Job Openings System Administrator

About the job System Administrator

Skills: Big Data, PySpark, BigQuery, cloud platforms (Google Cloud, AWS, or Azure), Linux, Shell/Python, Ansible

Overview:
This role involves managing and optimizing Big Data environments (PySpark, BigQuery, Airflow) in Google/AWS/Azure cloud, ensuring efficient, secure, and cost-effective operations. Responsibilities include 24x7 support, data pipeline optimization, automation, and troubleshooting, with a focus on DevOps, CI/CD, and disaster recovery.

Roles and Responsibilities:
(Google/AWS/Azure public cloud, PySpark, BigQuery, and Google Airflow)

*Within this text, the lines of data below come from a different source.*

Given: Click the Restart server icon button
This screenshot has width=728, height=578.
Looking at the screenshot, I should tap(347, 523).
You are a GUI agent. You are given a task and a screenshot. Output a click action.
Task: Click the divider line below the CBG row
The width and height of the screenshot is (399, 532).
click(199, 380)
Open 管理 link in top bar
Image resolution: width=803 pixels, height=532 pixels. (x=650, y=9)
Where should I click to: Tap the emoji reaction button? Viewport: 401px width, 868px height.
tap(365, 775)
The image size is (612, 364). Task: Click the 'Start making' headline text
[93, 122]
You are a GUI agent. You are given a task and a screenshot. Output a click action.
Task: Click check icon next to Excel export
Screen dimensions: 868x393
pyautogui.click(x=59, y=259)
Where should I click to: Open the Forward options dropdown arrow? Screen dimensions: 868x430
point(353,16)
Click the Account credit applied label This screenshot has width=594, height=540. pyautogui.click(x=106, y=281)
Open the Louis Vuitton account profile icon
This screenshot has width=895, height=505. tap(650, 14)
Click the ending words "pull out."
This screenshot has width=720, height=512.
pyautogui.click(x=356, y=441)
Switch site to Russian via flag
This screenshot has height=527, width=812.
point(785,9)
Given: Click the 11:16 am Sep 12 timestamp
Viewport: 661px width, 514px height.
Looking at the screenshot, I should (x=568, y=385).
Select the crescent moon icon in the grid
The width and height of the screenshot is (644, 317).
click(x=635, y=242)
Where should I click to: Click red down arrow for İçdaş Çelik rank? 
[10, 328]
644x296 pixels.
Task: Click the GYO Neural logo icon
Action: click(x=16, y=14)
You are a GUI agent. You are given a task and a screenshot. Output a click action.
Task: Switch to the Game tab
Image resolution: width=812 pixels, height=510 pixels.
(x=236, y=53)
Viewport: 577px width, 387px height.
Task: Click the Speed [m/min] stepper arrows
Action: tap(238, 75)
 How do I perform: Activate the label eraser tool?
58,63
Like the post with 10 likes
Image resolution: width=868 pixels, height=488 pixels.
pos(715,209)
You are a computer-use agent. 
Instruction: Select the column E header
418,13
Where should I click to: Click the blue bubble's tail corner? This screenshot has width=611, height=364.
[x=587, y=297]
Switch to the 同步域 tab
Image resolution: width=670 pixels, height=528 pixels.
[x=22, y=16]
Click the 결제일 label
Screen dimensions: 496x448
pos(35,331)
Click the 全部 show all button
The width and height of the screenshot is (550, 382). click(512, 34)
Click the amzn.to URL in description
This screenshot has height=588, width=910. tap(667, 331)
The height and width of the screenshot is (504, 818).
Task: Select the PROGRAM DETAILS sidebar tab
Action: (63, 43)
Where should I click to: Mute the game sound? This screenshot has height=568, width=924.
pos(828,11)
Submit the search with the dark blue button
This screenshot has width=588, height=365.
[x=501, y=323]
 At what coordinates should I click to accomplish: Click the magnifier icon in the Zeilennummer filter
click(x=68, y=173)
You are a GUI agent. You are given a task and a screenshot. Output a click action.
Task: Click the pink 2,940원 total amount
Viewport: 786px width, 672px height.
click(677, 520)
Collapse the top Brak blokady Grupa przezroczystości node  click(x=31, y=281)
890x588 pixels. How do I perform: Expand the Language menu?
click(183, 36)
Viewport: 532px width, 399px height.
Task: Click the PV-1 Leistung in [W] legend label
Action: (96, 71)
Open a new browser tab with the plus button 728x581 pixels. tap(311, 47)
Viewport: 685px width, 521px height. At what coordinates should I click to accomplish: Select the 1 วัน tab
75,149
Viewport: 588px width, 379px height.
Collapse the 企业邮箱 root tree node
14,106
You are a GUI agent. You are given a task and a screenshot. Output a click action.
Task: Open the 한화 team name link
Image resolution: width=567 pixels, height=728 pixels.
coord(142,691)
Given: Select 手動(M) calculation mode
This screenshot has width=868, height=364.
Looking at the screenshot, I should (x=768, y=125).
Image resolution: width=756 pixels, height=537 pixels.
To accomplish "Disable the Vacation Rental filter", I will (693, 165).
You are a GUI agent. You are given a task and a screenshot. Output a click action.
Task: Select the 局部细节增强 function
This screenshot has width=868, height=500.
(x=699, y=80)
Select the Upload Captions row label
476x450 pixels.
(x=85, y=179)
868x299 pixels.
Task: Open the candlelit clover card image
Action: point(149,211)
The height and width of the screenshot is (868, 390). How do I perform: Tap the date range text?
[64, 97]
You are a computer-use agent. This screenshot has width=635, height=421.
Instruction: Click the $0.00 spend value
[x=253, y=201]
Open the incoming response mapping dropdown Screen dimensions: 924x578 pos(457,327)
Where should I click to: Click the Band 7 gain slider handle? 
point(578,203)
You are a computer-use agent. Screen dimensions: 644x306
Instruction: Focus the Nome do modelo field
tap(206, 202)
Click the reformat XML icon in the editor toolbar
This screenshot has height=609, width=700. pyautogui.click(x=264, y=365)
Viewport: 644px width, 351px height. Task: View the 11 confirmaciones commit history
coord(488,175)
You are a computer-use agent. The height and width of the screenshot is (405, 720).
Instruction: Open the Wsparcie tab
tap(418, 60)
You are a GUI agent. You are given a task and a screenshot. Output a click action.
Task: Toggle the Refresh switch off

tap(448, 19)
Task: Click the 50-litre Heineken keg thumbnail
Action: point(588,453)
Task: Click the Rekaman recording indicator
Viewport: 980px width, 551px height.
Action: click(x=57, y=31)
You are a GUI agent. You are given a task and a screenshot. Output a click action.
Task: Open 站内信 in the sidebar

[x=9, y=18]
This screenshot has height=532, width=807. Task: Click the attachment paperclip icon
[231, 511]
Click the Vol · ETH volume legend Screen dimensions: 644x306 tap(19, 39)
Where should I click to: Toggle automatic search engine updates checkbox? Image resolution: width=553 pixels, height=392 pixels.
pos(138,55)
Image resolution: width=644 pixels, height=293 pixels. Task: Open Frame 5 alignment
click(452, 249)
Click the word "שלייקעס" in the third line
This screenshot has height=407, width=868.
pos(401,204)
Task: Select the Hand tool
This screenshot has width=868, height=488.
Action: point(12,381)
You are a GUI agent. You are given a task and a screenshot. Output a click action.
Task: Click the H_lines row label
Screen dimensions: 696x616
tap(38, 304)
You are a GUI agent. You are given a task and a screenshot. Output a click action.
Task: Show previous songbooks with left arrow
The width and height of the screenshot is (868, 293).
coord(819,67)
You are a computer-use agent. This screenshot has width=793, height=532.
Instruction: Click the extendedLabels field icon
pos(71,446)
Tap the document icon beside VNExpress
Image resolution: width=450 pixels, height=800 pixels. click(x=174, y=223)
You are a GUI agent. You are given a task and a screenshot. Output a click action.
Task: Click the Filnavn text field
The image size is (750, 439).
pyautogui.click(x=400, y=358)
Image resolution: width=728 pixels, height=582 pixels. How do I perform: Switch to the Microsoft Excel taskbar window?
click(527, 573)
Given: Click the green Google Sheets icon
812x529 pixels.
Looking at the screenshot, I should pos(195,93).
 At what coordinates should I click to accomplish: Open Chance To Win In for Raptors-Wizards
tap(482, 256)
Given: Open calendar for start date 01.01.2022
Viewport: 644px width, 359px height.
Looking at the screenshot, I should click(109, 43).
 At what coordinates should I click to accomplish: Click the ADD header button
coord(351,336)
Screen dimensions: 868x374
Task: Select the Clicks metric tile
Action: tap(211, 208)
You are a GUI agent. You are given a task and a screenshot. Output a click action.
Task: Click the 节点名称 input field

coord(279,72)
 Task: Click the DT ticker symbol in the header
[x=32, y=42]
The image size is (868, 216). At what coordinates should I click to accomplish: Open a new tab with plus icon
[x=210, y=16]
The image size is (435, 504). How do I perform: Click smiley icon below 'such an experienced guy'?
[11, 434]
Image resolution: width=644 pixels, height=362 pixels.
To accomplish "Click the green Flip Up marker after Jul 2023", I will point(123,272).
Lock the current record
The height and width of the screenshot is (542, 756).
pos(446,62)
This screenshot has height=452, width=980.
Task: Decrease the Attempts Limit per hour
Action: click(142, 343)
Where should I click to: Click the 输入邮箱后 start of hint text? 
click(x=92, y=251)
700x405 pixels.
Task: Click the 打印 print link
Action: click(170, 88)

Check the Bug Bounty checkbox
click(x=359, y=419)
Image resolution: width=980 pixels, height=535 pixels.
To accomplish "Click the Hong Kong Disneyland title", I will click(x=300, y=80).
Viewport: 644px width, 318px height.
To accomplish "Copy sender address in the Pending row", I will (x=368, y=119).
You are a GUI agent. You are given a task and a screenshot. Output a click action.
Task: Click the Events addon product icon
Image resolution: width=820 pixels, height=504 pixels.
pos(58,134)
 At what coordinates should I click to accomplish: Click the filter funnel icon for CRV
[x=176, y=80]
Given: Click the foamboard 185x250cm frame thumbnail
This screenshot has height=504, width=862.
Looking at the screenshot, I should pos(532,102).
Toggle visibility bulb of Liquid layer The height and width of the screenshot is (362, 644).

  • Participate in 24x7x365 SAP Environment rotational shift support and operations.
  • As a team lead, you will be responsible for maintaining the upstream Big Data environment, where millions of financial data transactions flow daily, consisting of PySpark, BigQuery, Dataproc, and Google Airflow.
  • You will be responsible for streamlining and tuning existing Big Data systems and pipelines and building new ones. Making sure the systems run efficiently and with minimal cost is a top priority.
  • Manage the operations team in your respective shift, making changes to the underlying systems.
  • This role involves providing day-to-day support, enhancing platform functionality through DevOps practices, and collaborating with application development teams to optimize database operations.
  • Architect and optimize data warehouse solutions using BigQuery to ensure efficient data storage and retrieval.
  • Install, build, patch, upgrade, and configure Big Data applications.
  • Manage and configure BigQuery environments, datasets, and tables.
  • Ensure data integrity, accessibility, and security in the BigQuery platform.
  • Implement and manage partitioning and clustering for efficient data querying.
  • Define and enforce access policies for BigQuery datasets.
  • Implement query usage caps and alerts to avoid unexpected expenses.
  • Should be very comfortable with troubleshooting Linux-based systems on issues and failures with a good grasp of the Linux command line.
  • Create and maintain dashboards and reports to track key metrics like cost and performance.
  • Integrate BigQuery with other Google Cloud Platform (GCP) services like Dataflow, Pub/Sub, and Cloud Storage.
  • Enable BigQuery through tools like Jupyter Notebook, Visual Studio Code, and other CLIs.
  • Implement data quality checks and data validation processes to ensure data integrity.
  • Manage and monitor data pipelines using Airflow and CI/CD tools (e.g., Jenkins, Screwdriver) for automation.
  • Collaborate with data analysts and data scientists to understand data requirements and translate them into technical solutions.
  • Provide consultation and support to application development teams for database design, implementation, and monitoring.
  • Proficiency in Unix/Linux OS fundamentals, Shell/Perl/Python scripting, and Ansible for automation.
  • Disaster Recovery & High Availability expertise, including backup/restore operations.
  • Experience with geo-redundant databases and Red Hat cluster.
  • Accountable for ensuring that delivery is within the defined SLA and agreed milestones (projects) by following best practices and processes for continuous service improvement.
  • Work closely with other Support Organizations (DB, Google, PySpark data engineering, and Infrastructure teams).
  • Incident Management, Change Management, Release Management, and Problem Management.